El sol es tan potente que me obliga a cerrar los ojos. Todo se oscurece en mi alma. El sueño cae sobre mí. Solo me quedo arrodillada junto a la ventana, envuelta en la sábana y en posición fetal. Lentamente apoyo mi cabeza sobre mis rodillas. Todo se desvanece. Este momento no se perderá, será mío, porque está en mi corazón. 

Abro lentamente mis ojos. La habitación está vacía. Me incorporo y camino hacia mi cama. Observo a un lado, sobre el mueble junto a la mesa, hay un bulto. Se perfectamente lo que es. Mil dólares. Es el precio de mi amor por él. Todos los viernes veo ese dinero y su ausencia. Es mi paga por una noche de placer para él y un gran amor para mí. Mis lágrimas se liberan y corren por mi rostro. El me conoció así y yo a él. El destino es cruel, me muestra todo lo que podría tener y al mismo tiempo me lo niega. Ya es tarde para mí. No serviría de nada explicarle que esta vida que llevo no la elegí, que fui arrojada a ella. Que mi cuerpo se vendió mil veces sin mi consentimiento. Que no siento placer en el sexo sin amor. Nada de eso importa. Nadie podría entenderme y la persona que quiero que lo entienda, no lo hace.
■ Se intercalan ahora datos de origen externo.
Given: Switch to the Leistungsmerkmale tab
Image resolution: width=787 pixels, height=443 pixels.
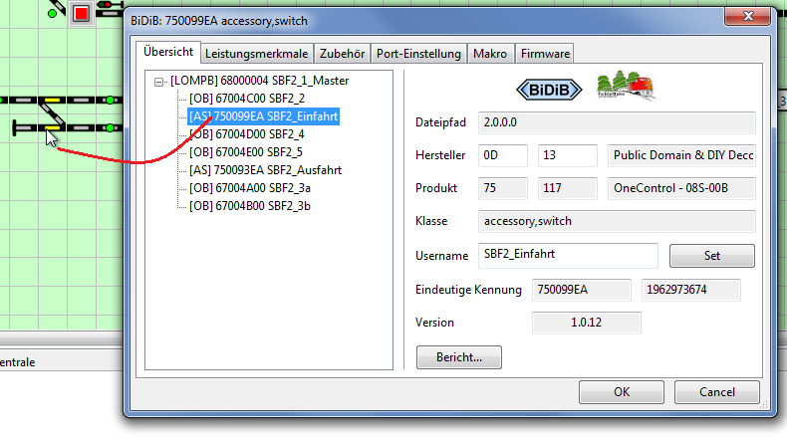Looking at the screenshot, I should [257, 54].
¡Cómo envidio a la luna! Ella me comprende. Ella está en las sombras del universo, sola, con una pálida luz, y sin embargo es un astro que ilumina la profunda oscuridad. Solo esperaré el próximo viernes con la esperanza que algo cambie, que él me diga que me ama, que el dinero que me deja es solo para cuidarme, que no es una paga; que mi amor no tiene precio. Tal vez me engaño a mí misma y solo soy “lágrimas que nacen al amanecer”.